» What the task asks:
From the text on Mediterranean energy security below, quote the passage that begins with the words containing "Despite energy cooperation" and ends with "of MENA countries.".

» Source:

Energy security: challenges and priorities in the Mediterranean (Part 2)

The Euro-Mediterranean cooperation

Several regional cooperation projects have been supported by the EU in order to create a more integrated Mediterranean energy market. Yet, all over the years the efforts to create regional market structures have remained curbed. “Earlier initiatives such as the Euro-Arab Dialogue and the Global Mediterranean Policy, introduced in the 1970s, failed to set off meaningful regional energy cooperation, more recent attempts since 1995 have generated little more political engagement in regional energy issues. Both the Euro-Mediterranean Energy Partnership (EMEP), part of the broader Euro-Mediterranean Partnership, and the European Neighbourhood Policy (ENP) have had difficulty in their attempts to institutionalize energy dialogue between European consumers and southern Mediterranean producers, and to lead to the approximation of normative and strategic energy priorities” (Darbouche, 2011).

Energy cooperation under the EMP

During the early years of the 1990s, a favourable regional context and the awareness of the strategic importance of energy in an ever more globalized and competitive world promoted a new European approach to Euro-Mediterranean energy relations.

“In establishing new energy policy guidelines, full account must be taken of globalization and the ‘One WorId’ concept. Better relations with third countries and the development of the international energy dialogue are central aspects, all the more so because some of these trading partners are not politically stable. […]The increased possibilities of trade resulting from these new interconnections will reinforce security of supply throughout the Community”(European Commission, 1995).

Therefore, it was within the embryonic Euro-Mediterranean Partnership framework that energy cooperation issues were definitely introduced.

Despite energy cooperation was not considered a priority as were issues relating to the Middle East peace process, security and political reform (Darbouche, 2011), there was a general recognition of the relevance of energy as an area of cooperation owing to the importance of the region, not only in terms of fossil fuel reserves, but also as a transit area for energy supplies. These are the reasons why EU energy security depended and depends on the social, political and economic stability of MENA countries.

» Collected data:
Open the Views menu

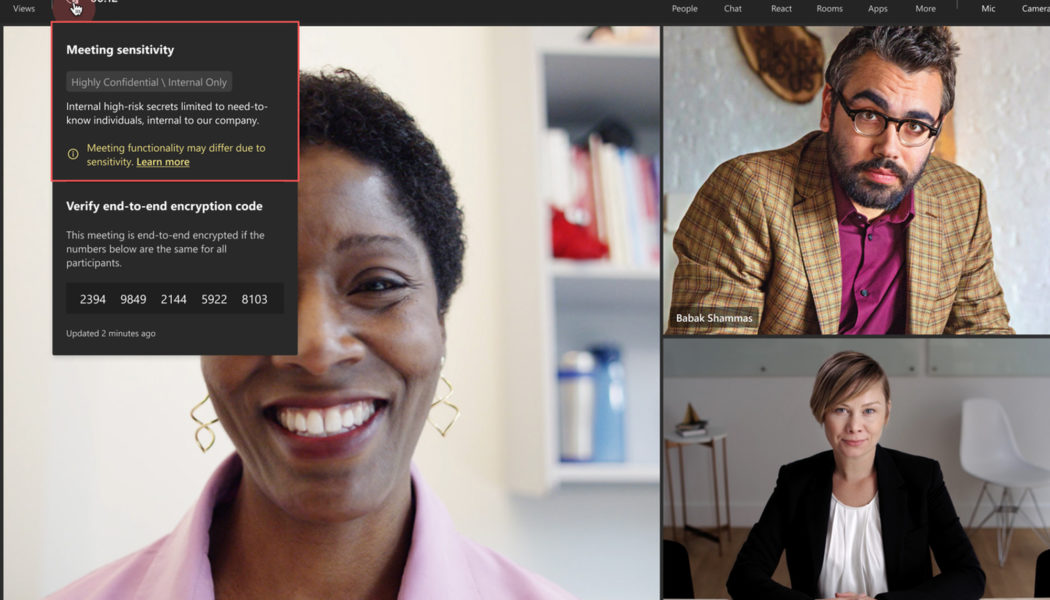[x=23, y=9]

» The result:
Despite energy cooperation was not considered a priority as were issues relating to the Middle East peace process, security and political reform (Darbouche, 2011), there was a general recognition of the relevance of energy as an area of cooperation owing to the importance of the region, not only in terms of fossil fuel reserves, but also as a transit area for energy supplies. These are the reasons why EU energy security depended and depends on the social, political and economic stability of MENA countries.